Okay. That's freaky. How did Lisa know about Cousin Doris's knee?

At some point, Michael happened to mention Sebastian's name and Lisa sort of cocked her head to the side and froze. She then stopped the shoot and sent everyone from the room except for the two of us. She became very serious and said she had something to tell us about our son.

Let me guess. He's the reincarnation of Barbara Stanwyck.

She told us the reason she was here had nothing to do with our ghost and angel infestation, but had everything to do with Sebastian. He is a special boy, she said. She described how finicky he is. How he smells his food before eating. How he's light sensitive and sound sensitive. How he makes up incredible stories, parts of which are spoken in his own language. All true.

There can't be any dossier that complete.

Lisa went on to say she herself is a mother, and at her suggestion neither of our children would be part of the shoot. She didn't want us to feel they were being exploited.

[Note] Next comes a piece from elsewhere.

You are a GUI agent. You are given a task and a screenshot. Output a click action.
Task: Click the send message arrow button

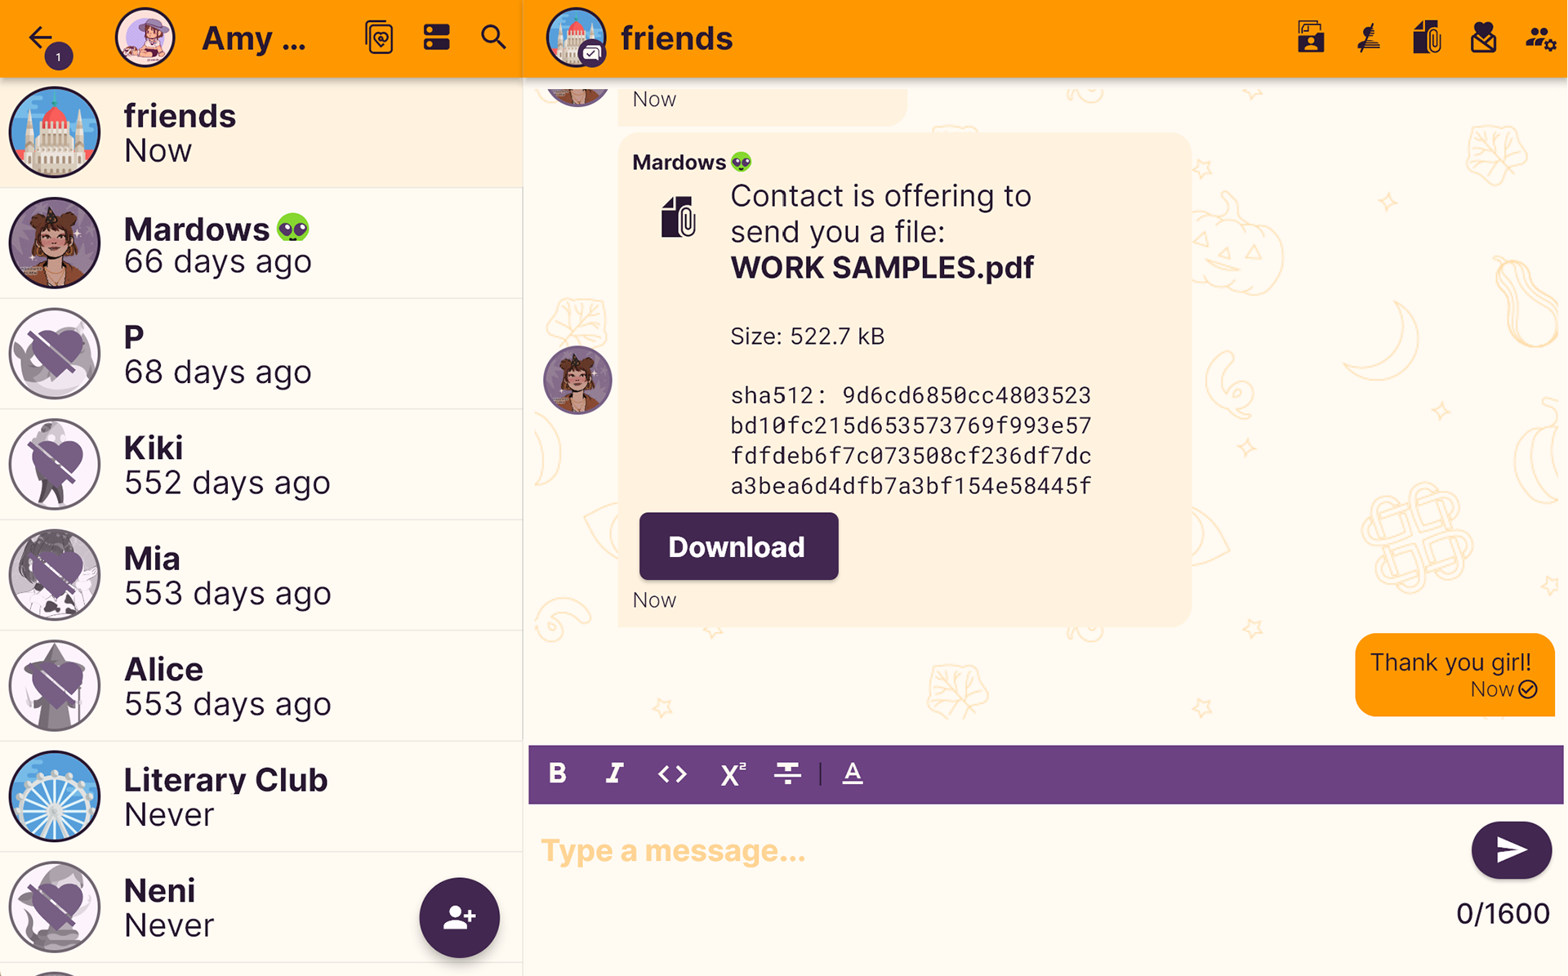click(1511, 850)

I was so intent on cultivating cynicism, I didn’t even think about the well being of my kids.

Bad mommy.

She then told us Sebastian will flourish in ways we cannot imagine. We should not try to staunch his abilities. We are the guardians of his specialness.

Might not sound like much written down, but just then I felt like the Grinch when his heart begins to grow. Perhaps there is room for the other in my belief structure. I'm not rushing out to buy a Ouija board, but Lisa Williams, mommy, psychic, conduit to the dead, is truly a genuine person, and that does matter.

No cynicism. Italics nonetheless.

I still chose not to participate in the episode. We allowed Trench Coat to stay. And David promised to stop messing with the computer, and when I say messing with the computer, I mean watching us have sex.

Afterthought. Lisa Williams: Life Among the Dead never aired our segment. But Michael finally got his wish. Our little family will be on TV. A commercial, but TV all the same. There’s a group, Get to Know Me First, which is fighting the Proposition 8 ruling by introducing the California public to gay couples and gay families. Feel free to view our print ad gettoknowmefirst.org. We’re shooting in our house in January. I wonder if Trench Coat will be roaming the halls that day, or if David will screw with their equipment. Reality TV, you can't make this crap up.

Friday, December 12, 2008

The V Word

Don't be so cocksure you know what this is about. The title might refer to vermicelli. Although that seems highly unlikely. Or it could be about a vasectomy. Surely the cringe factor alone warrants the coded "V word." Or this could be about Versailles Village or vacuum vibrators or Vince Vaughn or...or...or...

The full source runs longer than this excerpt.